I was thinking about buying a cheap bd bike for 399 and then replacing the crappy parts with like 105 or tiagra from the bay which would cost me 200. Could i change the current setup of 24 speed with like a 27 or 30 speed by changing the equipment the frame wouldn't matter right? The bike is all i can afford until December and even though budget will be around $450- $500. As i get the money i start replacing the parts. I currently use a mountain bike on the road and it's just to heavy compared t a roadbike. I would be changing the shifting/brake levers. The front and back derailleurs and the crank set and chain. I would have to pay someone to put it together because i don't know hot to do anything on a bike.


----------



## Parker512 (Jul 25, 2011)

vontress said:


> Can't you just by a bike set up with tiagra from bikes direct in that price range? IMO Everything on that low end bike is going to be low end.


I looked but it seemed it would cost me more and i don't have the cash for that now.


----------



## vontress (Jul 19, 2009)

Can't you just by a bike set up with tiagra from bikes direct in that price range? IMO Everything on that low end bike is going to be low end.


----------



## mopartodd (Dec 1, 2010)

Parker512 said:


> I was thinking about buying a cheap bd bike for 399 and then replacing the crappy parts with like 105 or tiagra from the bay which would cost me 200. Could i change the current setup of 24 speed with like a 27 or 30 speed by changing the equipment the frame wouldn't matter right? The bike is all i can afford until December and even though budget will be around $450- $500. As i get the money i start replacing the parts.* I currently use a mountain bike on the road and it's just not convulsive.* I would be changing the shifting/brake levers. The front and back derailleurs and the crank set and chain. I would have to pay someone to put it together because i don't know hot to do anything on a bike.


Man, I hope not!! :idea: Buy what you can afford and ride the chit out of it while saving your money for a better bike.


----------



## Parker512 (Jul 25, 2011)

mopartodd said:


> Man, I hope not!! :idea: Buy what you can afford and ride the chit out of it while saving your money for a better bike.


So you don't suggest upgrading a bike.


----------



## mopartodd (Dec 1, 2010)

Parker512 said:


> So you don't suggest upgrading a bike.


Not at the level you are talking about, or without reason.


----------



## brianmcg (Oct 12, 2002)

:idea:


Parker512 said:


> So you don't suggest upgrading a bike.


2nd. There are so many different bikes in the bd line that it would be much cheaper to get the one with the components you want. Upgrading would make it way more expensive.

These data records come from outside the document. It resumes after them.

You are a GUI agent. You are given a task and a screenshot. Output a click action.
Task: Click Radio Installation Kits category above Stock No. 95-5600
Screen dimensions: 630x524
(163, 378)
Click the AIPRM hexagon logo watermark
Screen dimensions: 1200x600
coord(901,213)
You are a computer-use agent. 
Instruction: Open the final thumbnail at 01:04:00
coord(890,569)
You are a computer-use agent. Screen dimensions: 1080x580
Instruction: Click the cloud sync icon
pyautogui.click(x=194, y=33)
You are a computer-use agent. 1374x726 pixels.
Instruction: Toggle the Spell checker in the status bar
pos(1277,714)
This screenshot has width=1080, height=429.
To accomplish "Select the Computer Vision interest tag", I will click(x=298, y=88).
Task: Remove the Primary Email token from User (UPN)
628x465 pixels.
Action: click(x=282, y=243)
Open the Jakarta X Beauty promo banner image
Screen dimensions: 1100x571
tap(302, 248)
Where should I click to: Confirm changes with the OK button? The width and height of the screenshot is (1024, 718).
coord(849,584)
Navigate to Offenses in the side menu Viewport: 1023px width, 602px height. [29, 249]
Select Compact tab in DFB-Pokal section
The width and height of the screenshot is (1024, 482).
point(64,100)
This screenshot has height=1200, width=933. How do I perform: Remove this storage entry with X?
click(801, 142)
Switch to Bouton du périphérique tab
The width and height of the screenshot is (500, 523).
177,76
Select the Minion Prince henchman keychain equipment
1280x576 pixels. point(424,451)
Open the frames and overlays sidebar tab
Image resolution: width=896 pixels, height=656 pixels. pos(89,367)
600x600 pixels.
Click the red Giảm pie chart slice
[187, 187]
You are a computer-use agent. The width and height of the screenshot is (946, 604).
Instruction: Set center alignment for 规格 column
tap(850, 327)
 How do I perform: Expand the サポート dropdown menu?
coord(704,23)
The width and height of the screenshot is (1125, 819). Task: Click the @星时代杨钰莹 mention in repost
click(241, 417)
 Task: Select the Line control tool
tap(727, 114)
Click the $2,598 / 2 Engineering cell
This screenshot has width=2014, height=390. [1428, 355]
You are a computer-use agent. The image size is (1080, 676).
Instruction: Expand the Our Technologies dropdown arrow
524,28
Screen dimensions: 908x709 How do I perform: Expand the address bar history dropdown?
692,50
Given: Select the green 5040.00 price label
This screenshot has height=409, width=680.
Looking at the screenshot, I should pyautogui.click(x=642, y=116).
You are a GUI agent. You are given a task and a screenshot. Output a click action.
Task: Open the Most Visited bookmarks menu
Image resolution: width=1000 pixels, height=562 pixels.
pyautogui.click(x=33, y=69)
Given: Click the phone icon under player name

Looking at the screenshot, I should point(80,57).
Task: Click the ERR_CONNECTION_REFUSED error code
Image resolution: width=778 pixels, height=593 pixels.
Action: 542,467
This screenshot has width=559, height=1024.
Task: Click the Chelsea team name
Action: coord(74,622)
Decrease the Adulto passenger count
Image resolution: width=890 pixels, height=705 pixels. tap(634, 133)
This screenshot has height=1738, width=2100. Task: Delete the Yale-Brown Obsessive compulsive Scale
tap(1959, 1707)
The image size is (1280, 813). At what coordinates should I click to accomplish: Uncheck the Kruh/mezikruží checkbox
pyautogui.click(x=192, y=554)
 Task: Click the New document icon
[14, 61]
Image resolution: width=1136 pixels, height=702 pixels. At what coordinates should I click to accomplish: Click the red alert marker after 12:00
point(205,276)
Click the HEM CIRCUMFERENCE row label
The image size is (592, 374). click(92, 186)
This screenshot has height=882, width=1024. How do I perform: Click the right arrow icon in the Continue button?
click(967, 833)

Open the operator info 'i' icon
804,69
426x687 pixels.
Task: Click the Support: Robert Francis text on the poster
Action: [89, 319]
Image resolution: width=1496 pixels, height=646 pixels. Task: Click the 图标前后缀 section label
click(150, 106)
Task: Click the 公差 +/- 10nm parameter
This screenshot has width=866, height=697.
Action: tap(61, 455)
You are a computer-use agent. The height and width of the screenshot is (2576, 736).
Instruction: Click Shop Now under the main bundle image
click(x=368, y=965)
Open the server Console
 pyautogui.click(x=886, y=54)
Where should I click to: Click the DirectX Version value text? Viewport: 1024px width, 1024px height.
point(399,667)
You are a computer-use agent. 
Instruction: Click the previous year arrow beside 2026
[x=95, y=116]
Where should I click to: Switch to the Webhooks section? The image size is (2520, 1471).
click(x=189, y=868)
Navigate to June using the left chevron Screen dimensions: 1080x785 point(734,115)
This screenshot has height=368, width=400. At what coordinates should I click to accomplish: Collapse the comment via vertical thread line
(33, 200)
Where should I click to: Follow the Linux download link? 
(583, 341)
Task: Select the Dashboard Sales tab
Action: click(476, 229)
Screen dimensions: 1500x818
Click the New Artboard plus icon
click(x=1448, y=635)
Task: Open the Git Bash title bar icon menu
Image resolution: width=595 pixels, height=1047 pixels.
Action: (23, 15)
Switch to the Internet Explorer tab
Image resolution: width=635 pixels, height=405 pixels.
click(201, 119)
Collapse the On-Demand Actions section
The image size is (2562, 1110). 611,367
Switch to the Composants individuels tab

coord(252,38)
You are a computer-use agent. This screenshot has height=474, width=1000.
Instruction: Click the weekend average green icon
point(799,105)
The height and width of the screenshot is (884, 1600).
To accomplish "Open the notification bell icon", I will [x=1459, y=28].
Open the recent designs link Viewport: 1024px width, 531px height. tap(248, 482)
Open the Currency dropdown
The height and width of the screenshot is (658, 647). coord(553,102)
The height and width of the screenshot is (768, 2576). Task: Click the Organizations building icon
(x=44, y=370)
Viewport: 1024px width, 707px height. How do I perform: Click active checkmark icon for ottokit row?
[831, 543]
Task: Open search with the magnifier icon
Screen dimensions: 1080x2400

Just an fyi...you only want to upgrade parts you wear out. Only newbs want to "upgrade" brand new parts.


----------



## kabex (Nov 21, 2010)

Get the gravity with 24 speed microshift drivetrain. It's like an 8 speed 105, it also has a carbon fork.

Pretty decent for $399.


----------



## Parker512 (Jul 25, 2011)

kabex said:


> Get the gravity with 24 speed microshift drivetrain. It's like an 8 speed 105, it also has a carbon fork.
> 
> Pretty decent for $399.


The best stuff it has on it is a sora rear derailleur. This is the one i would want but is too much.Save up to 60% off new Road Bikes - Gravity Comp30 | Save up to 60% off new road bikes.


----------



## chocostove (Jan 31, 2007)

brianmcg said:


> :idea:
> 
> 2nd. There are so many different bikes in the bd line that it would be much cheaper to get the one with the components you want. Upgrading would make it way more expensive.
> 
> Just an fyi...you only want to upgrade parts you wear out. Only newbs want to "upgrade" brand new parts.


This /\ +1
If you're going to upgrade anything, it should be the contact points. And maybe the crankset.
You don't touch the derailleurs. And when they wear out buy something nicer. I know guys who ride sora day in and out, and they aren't complaining. Buy the nicest bike you can afford. It's cheaper than upgrading. My seat, bars and cranks cost nearly as much as my bike.


----------